Problem details —
Quote word for word the part of the post about the six-character game that starts with the words "6 characters zig" and ends with "(person or event)".

6 characters zig zag, a PDF game

This is a pretyy damn fast game I play when the opportunity arises. It could be a Levity @rgrassi fast game because it's so fast :
Easy, 2-6 players.
player 1 picks a protagonist (a person or maybe a group of persons)
P2 picks an antagonist
Next player picks a virtue : that which is good to have and bad not to
Next player picks a temptation
Next player picks a helper (person or event)
Next player picks a reason : the sad but true reason why, in our reality, (put here the name of your protagonist)s can't do nothing about (antagonists and temptations) with all the (virtue and help) in the world.
The goal is to get something ripe for a story, but that could go one way or another

I made this as a PDFast R-ship map creation assistant for a folktale version of my game. It ends up very similar to Tales of Entropy "enemy of my enemy" cast drafting procedure. Only better ;P Because it passes painlessly into theme territory and concepts as characters.

Changed Pdq>pdf as Pdq existed already ;)

Comments

  • Fun! Kind of reminds me of the “It’s Not My Fault!” deck of cards that Evil Hat sells.
    You might want to use a different name, though, because there’s already a well-established RPG system called “PDQ” (and In fact I clicked on this thread because I thought it was gonna be about that.)
  • There is something really interesting and promising about this setup, but I'm not 100% sure I'm understanding it correctly.

    Can you give an example of how you use these elements to make an actual framework (especially the "reason")?

    And am I right that it's just a procedure for generating a premise for a story?
  • edited April 1
    I don't understand the framework questions. The 6 characters tree is all the framework there is. It's already quite tight, really

    Players draft characters. An abstract character could be "greed" or "peer pressure". Foucault style : "peer pressure" is not a group of high schoolers. It's in everyone of us. A Reason example ? Harm can't be undone, Social status gap, Magical thinking is delusional, etc.

    And yes, we leave it at that : no setup means we can play walking or working. I'll work the next iteration of my game rules up from there.
  • This is great!
  • If you like the idea, try it. Slap a "game" label on Greimas actantial model and see which of your friends like folktale semiotics :P
  • PDF seems even more confusing! I spent a few minutes looking for a link to a file...
  • @DeReel , I fail to see "the game" part, unless the game is the character creation.
    I mean, after the creation, which are the procedures used by the players to actually create fictional content?
  • This game stops at character creation. But it gives a world, a situation, and a dozen possible stories.
  • So, what's an example of something this game produces? I'm having trouble getting it just from the directions (in particular with the "tip" that characters can be themes or ideas, instead).

Saved records —
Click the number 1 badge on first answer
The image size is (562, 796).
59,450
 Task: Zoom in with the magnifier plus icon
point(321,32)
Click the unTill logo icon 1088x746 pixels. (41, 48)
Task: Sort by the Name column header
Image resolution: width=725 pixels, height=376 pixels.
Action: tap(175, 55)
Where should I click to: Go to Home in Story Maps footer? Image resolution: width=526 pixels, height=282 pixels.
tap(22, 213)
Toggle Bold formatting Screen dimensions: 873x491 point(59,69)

Exercise solution —
6 characters zig zag, a PDF game

This is a pretyy damn fast game I play when the opportunity arises. It could be a Levity @rgrassi fast game because it's so fast :
Easy, 2-6 players.
player 1 picks a protagonist (a person or maybe a group of persons)
P2 picks an antagonist
Next player picks a virtue : that which is good to have and bad not to
Next player picks a temptation
Next player picks a helper (person or event)